Data section =>
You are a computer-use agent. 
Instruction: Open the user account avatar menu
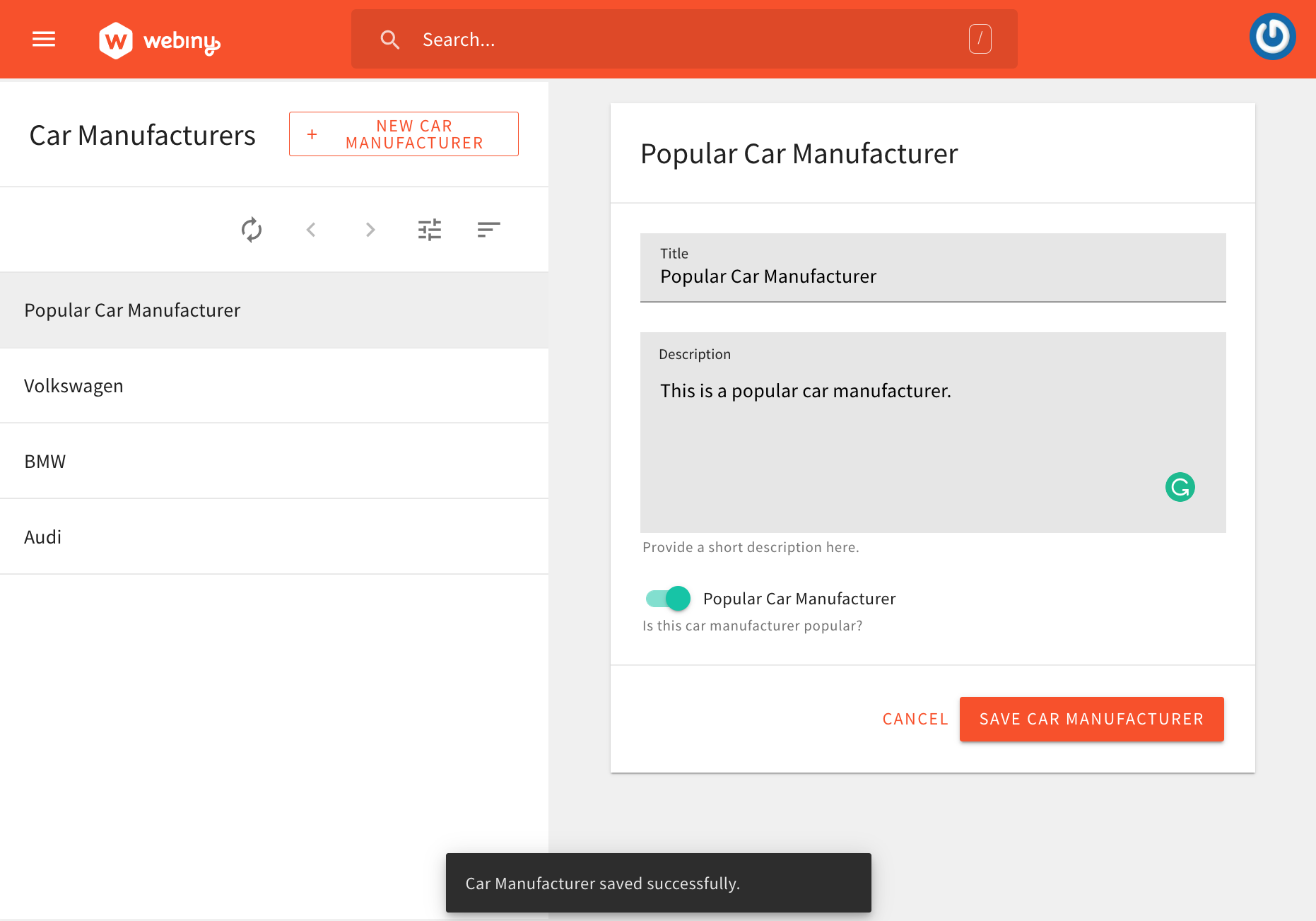(x=1271, y=36)
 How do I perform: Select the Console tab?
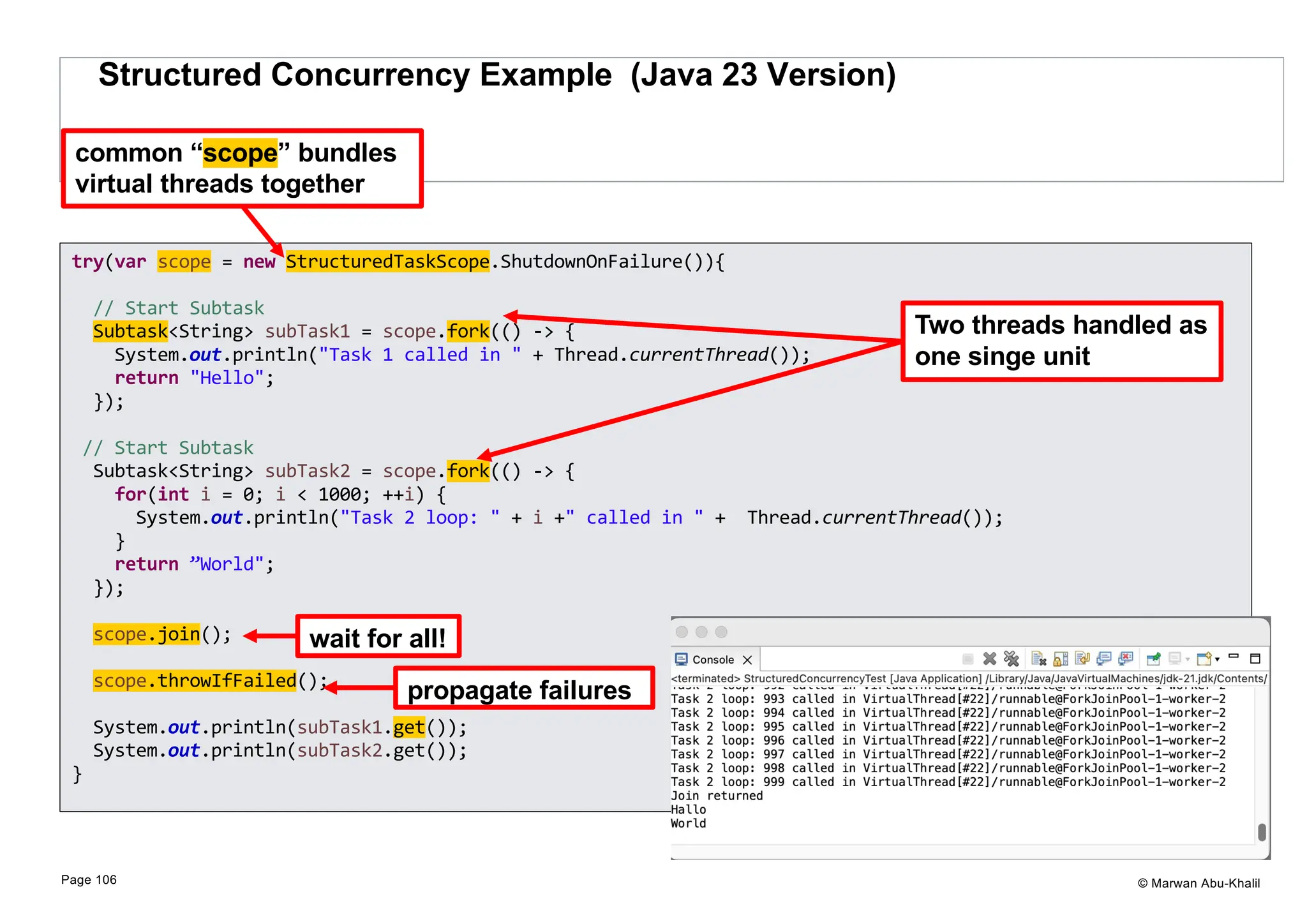(x=712, y=659)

The problem => Output each record above exactly; omit the images.

Expected output =>
You are a computer-use agent. 
Instruction: Open the user account avatar menu
(x=1271, y=36)
 How do I perform: Select the Console tab?
(x=712, y=659)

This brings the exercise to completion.